Everything hinges on Frank Money making it back across the country, from west to east, before his younger sister, Cee, succumbs to the effects of strange experiments performed on her by a doctor recklessly trying to develop better gynecological (and abortion) instruments.
The joke, of course, is that Frank Money never has any money, so his trip isn't easy. It becomes a brutal excursion through an America that abused African-Americans often and without end. There's anger driving these incidents and scenes, but it doesn't need to comment on itself: who wouldn't be angry that this is our history?
This, indeed, is where Morrison does her best work as a novelist/historian: putting the facts into narrative flesh and letting them speak for themselves.
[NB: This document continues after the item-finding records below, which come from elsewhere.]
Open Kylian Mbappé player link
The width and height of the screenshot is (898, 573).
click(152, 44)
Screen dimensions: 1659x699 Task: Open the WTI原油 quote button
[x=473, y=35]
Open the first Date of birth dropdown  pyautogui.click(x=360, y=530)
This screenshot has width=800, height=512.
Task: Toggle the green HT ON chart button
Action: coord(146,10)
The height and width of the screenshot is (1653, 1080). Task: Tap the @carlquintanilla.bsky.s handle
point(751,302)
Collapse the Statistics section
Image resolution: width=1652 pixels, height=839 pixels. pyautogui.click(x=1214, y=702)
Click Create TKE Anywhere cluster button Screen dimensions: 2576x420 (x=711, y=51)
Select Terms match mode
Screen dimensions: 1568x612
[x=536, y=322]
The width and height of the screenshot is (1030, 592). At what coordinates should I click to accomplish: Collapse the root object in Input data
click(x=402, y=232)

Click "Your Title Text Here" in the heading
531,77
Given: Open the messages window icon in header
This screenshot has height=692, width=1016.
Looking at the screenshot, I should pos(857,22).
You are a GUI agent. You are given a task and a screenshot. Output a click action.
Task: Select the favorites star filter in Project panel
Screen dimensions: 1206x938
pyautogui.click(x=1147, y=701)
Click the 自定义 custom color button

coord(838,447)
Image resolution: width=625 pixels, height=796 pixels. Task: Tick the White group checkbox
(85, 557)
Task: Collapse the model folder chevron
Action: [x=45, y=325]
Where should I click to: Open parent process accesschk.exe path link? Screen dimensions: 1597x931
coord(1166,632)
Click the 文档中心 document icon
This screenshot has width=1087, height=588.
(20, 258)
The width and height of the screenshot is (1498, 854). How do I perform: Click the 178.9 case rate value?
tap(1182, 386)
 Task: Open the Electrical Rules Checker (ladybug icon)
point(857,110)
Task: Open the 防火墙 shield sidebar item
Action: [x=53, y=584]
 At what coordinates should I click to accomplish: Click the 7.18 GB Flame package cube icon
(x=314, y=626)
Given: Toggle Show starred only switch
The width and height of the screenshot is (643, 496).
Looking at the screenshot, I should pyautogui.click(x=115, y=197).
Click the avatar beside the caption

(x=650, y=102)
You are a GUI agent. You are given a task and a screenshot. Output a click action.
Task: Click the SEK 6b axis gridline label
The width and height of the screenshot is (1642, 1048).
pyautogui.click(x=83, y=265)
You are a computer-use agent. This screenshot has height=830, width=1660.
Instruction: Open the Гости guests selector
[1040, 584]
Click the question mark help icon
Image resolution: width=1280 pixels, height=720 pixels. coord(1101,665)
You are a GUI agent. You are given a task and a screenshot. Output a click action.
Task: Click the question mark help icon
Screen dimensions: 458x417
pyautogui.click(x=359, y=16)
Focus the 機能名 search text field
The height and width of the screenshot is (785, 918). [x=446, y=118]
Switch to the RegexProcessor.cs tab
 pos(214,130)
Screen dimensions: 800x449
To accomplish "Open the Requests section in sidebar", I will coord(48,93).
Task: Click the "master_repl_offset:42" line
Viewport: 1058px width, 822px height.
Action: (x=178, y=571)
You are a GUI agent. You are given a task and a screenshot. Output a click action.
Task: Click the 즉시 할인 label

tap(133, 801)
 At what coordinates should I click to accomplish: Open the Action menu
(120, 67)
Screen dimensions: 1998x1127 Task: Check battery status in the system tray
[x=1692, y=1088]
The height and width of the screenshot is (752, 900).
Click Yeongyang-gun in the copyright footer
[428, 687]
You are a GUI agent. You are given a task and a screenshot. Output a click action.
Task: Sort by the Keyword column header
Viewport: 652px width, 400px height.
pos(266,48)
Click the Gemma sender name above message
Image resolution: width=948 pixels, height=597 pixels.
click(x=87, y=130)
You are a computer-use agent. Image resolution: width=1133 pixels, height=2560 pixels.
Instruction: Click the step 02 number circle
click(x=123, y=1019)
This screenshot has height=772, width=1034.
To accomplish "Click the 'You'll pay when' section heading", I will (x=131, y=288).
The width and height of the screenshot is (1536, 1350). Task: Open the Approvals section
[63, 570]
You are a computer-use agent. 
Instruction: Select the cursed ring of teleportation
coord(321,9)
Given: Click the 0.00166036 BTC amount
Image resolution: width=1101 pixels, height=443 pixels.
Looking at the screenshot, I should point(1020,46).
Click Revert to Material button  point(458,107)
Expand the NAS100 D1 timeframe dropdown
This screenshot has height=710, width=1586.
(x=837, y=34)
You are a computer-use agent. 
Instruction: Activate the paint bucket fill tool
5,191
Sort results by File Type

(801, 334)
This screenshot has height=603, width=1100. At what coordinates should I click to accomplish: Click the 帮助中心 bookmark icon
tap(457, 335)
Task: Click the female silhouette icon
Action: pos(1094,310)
You can't eat here, you can't walk here, you can't live here, you can't be safe, you'd better learn to be sorry 'cause that's how it's going to be for you from beginning to end.
And yet in between, in the Georgia settlement called Lotus, a scattering of shacks and unpaved roads back off the highway, some real people lived when Frank and Cee were children and continue to care for them when they are reunited as adults. This full-circle approach is basically the novel's form--Frank and Cee coming back to where they began, at least having each other and a handful of equally abused neighbors willing to give them a hand, nurse them, acknowledge their humanity.
Morrison writes so quietly and fluently about people who deserve better than they get that it is difficult to imagine a reader who wouldn't enjoy and appreciate Home.